Browsing the FoCo menu one day because I had to tutor Econ at 11 and wanted to eat something besides a KAF pastry before the gym and my 2A, I saw Apple Oatmeal Pancakes at Ma Thayer’s under Thursday’s breakfast menu.  I decided to stop being nocturnal, wake up earlier, and do the whole breakfast thing so I could try those pancakes. And put apples and caramel on top. I’m a visionary like that.

So I walk into Foco at 10:30 AM, a solid half hour before the “lunch” meal swipe begins, and there’s rice and chicken stir-fry and beef, but no pancakes.  Apparently 10:30 AM is even too late for eggs.  So, basically, going into FoCo with a breakfast meal swipe can’t even get you breakfast.

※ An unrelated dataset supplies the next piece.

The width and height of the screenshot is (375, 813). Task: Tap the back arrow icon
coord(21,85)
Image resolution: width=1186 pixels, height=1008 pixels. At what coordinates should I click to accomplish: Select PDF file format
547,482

Okay, so I put together intensely delicious bowl of oatmeal with raisins and banana and cinnamon, but it’s the principle of FoCo not following its own policies that  really gets me. A restaurant wouldn’t dare stop offering its lunch menu before the designated time just so they could prepare for dinner.  It’s simply juvenile, and not what I would expect of an Ivy League institution’s dining hall.  However, I wasn’t even that surprised because it was FoCo. FoCo is the big stupid dog with a big heart and no brains that you can’t simply neglect, but you kind of secretly wish it’ll run into a car so you can have something more intelligent that can actually play catch without hurting itself.

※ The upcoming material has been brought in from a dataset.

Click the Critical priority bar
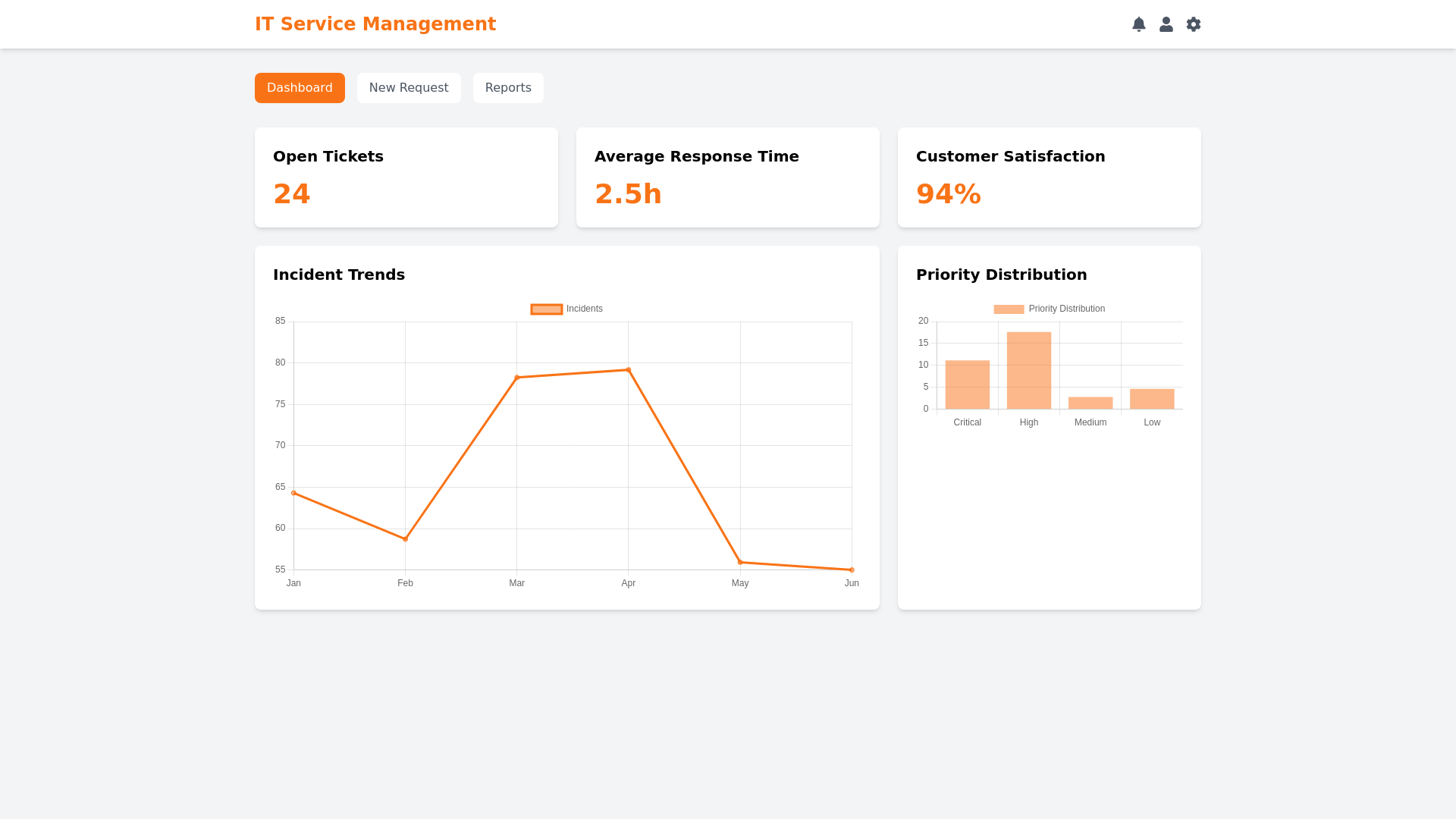This screenshot has height=819, width=1456. (968, 385)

Honestly, how hard is it to leave some eggs and pancakes out while you make up some chicken dish?  I would have gladly made some for myself, and they’d taste better, too.  Frying pancakes and scrambling eggs are probably the two easiest and least time-consuming things in the book; you’d think there would be no problem churning out your basic breakfast foods.  Everyone knows how much it turns a person’s tastebuds off to be presented with lunch options when you’re expecting breakfast flavors.  And doesn’t Dr. Kim know that breakfast is the most important meal of the day?  If I’m going to use use one of my swipes in the breakfast period, is it too much to ask for some breakfast?